La localisation neuroméningée de la cryptococcose chez le sidéen
n’est pas exclusive. En effet, les séries étudiées ont rapporté que
d’autres localisations peuvent être associées ; l’atteinte
pulmonaire se voit dans 5 à 28 % des cas [4]. Deux malades de
la série ont présenté une localisation pulmonaire associée à la
méningite cryptococcique.
Le traitement de la cryptococcose neuroméningée qui a prouvé le
plus d’efficacité associe l’amphotéricine B et la flucytosine [1,
4]. Les malades n’ont pas pu bénéficier de ce protocole à cause du
coût de l’antimitotique (flucytosine). L’amphotéricine B a été
utilisée en monothérapie à raison de 1 mg/kg/j pendant un mois
et a permis une évolution favorable chez 2 malades. Un autre malade
s’est nettement amélioré sous amphotéricine B pendant deux semaines
avec relais par fluconazole à 400 mg/j jusqu’à stérilisation
du LCR. Il serait utile de signaler que dans nos pratiques
cliniques de l’époque, aucune prophylaxie antifongique n’a été
engagée.
Le taux de mortalité observé dans cette série (62,5 %) est
comparable à celui retrouvé dans d’autres études menées au sein des
pays en voie de développement : Tunisie, Sénégal, Burkina Faso
[5-7]. Dans les pays européens et en Amérique du Nord, l’évolution
paraît nettement meilleure avec un taux de mortalité avoisinant les
22 % [1, 8]. La mortalité élevée dans notre pays serait
consécutive à un échec thérapeutique soit de l’infection virale,
soit de l’infestation mycosique. Seuls quatre de nos patients ont
bénéficié de la trithérapie anti-rétrovirale. L’échec thérapeutique
serait également dû à un retard diagnostique. En effet, le premier
geste quasi-réflexe du clinicien face à un syndrome méningé est la
ponction lombaire pour une étude bactériologique du LCR suivie de
l’institution de l’antibiothérapie probabiliste. Et ce n’est
qu’après que le service de mycologie est sollicité pour une étude
mycologique du LCR, d’où le retard thérapeutique pouvant être fatal
pour le patient souvent en état d’immunodépression avancée. Ce
retard est plus marqué lors d’une immunosuppression d’une autre
origine (non VIH) où la cryptococcose est rarement évoquée.

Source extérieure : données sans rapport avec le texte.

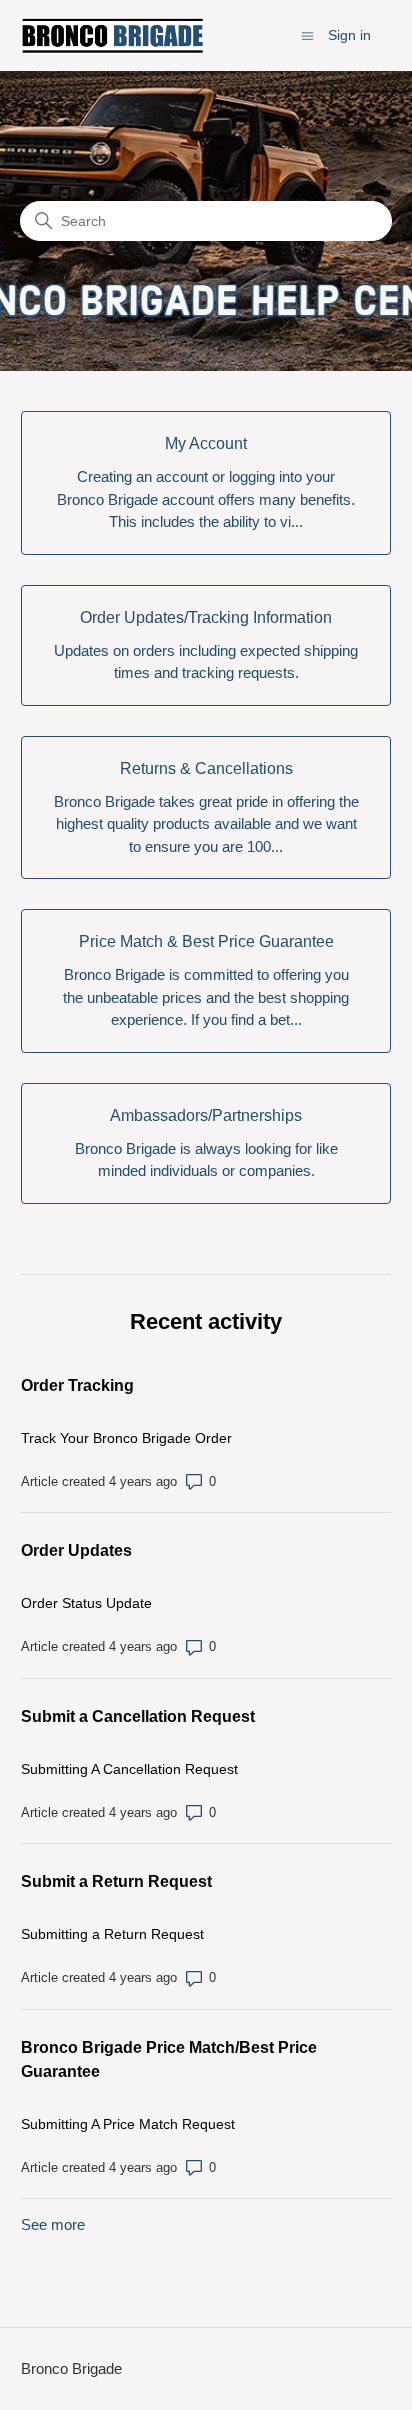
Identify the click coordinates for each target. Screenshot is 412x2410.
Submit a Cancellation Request (138, 1716)
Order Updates (76, 1550)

Il paraît que la mortalité particulièrement élevée de la
cryptococcose neuroméningée dans la série étudiée est liée aussi
aux modalités thérapeutiques appliquées qui ne suivent pas les
protocoles en usage ayant prouvé leur efficacité.
Références
1 Dromer F, Lortholary O. Cryptococcose. EMC Maladies Infectieuses.
Paris : Elsevier 2004 : 8-613-A-10.
2 Garcia Hermoso D, Neuville S, Dromer F.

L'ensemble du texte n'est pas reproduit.